Friday, November 11, 2005
I think I can see one of the reasons that people believe in Satan as an existing, proactive being. That is that there is obvious beauty and good in the world, but there is also plenty of negative and we, as people, tend to develop persecution complexes fairly easily.
Every morning when I go outside, the sky is beautiful and the trees form a myriad of colours as they change for the fall. I walk downtown where the buildings are old and the atmosphere is prime. Yesterday, while waiting downtown for the bus, I found a patch of grass by city all and I just lay down on it and felt the breeze stirring over my back and heard the flag flapping overhead and I could watch as each piece of grass twitched in the wind or when an insect would crawl on it.
If only life could always be that peaceful. Despite these experiences which should instill peace in my mind, I still walk around all of the time with stress and anxiety. My boss told me two days ago that the company is requiring that I lower my hours to 15-16 per week rather than the 20-25 I had been assuming since that is what I had done while at BYU. That cut will mean at minimum a 25% decrease in my monthly income, or about $250. I was barely able to make my bills from the checking account before and that was with putting as many on the credit card as I could. I don't know what I'll do now. I've looked on several sites and in the newspaper and there is no job available that has comparable pay and hours that I could get to replace this job. If there were then despite my company loyalty, I'd drop this job like a hot potato with all the crap they keep doing to me with regards to money (paychecks months late, almost made me have to drop school for a semester due to paying late, now limiting hours). Now, it seems that I'm not the only one low on money. The psychology department at the university had put all of the higher level courses to require permission of department because they couldn't afford to open more sections or hire more professors. I was able to get permission by being on a waiting list for some, but I don't know if it will be enough. If I can't get enough of the classes I need for next semester, my graduation planned for next December will be delayed, which means even more debt. Finding a second job would only provide a little extra income and would take a definite toll on my schoolwork and may be difficult to continue with my schedule changing in January.
Although others assure me it wouldn't be a problem, I really don't want to have to take a semester off of school to work. My current job would obviously not provide me full time hours, so I'd have to find another job and then I couldn't guarantee this job would be waiting for me when I got back in school.
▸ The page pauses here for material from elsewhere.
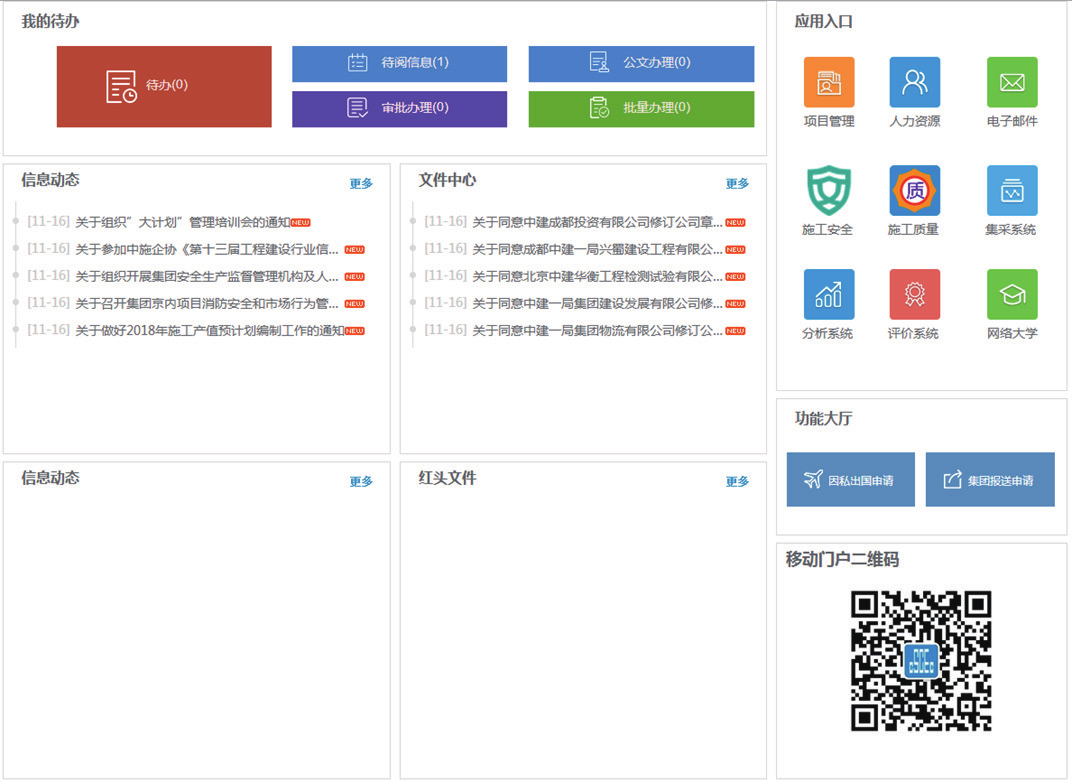
Task: Open the 施工安全 shield icon
Action: [829, 191]
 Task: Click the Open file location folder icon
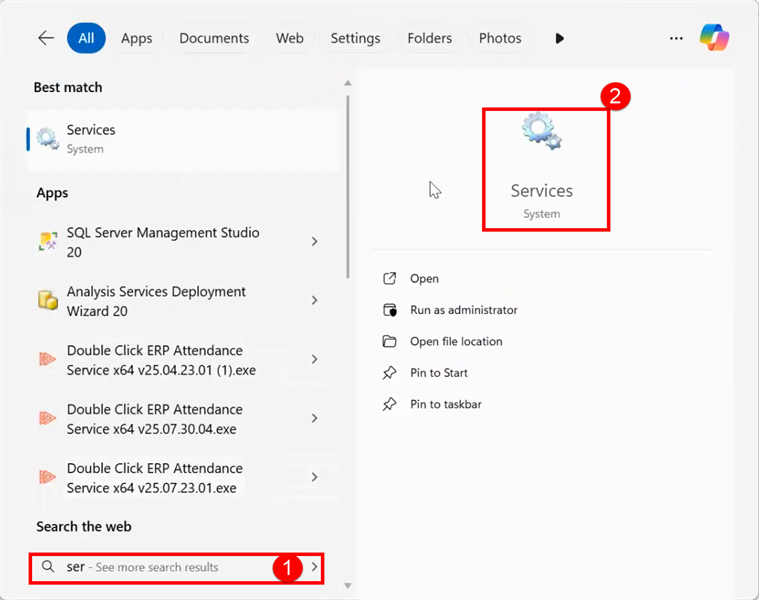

The other problem is that, as I've explained her before, I'm really sick and tired of school and even with only one or two semesters left, I would find it very hard to get myself to return if I took a semester off and actually reduced the debt rather than enlarging it.
I really need to just finish school, pay my debts off, and then have some sort of adventure for a while, working jobs enough just to get by and just enjoy life for once without all of the worries.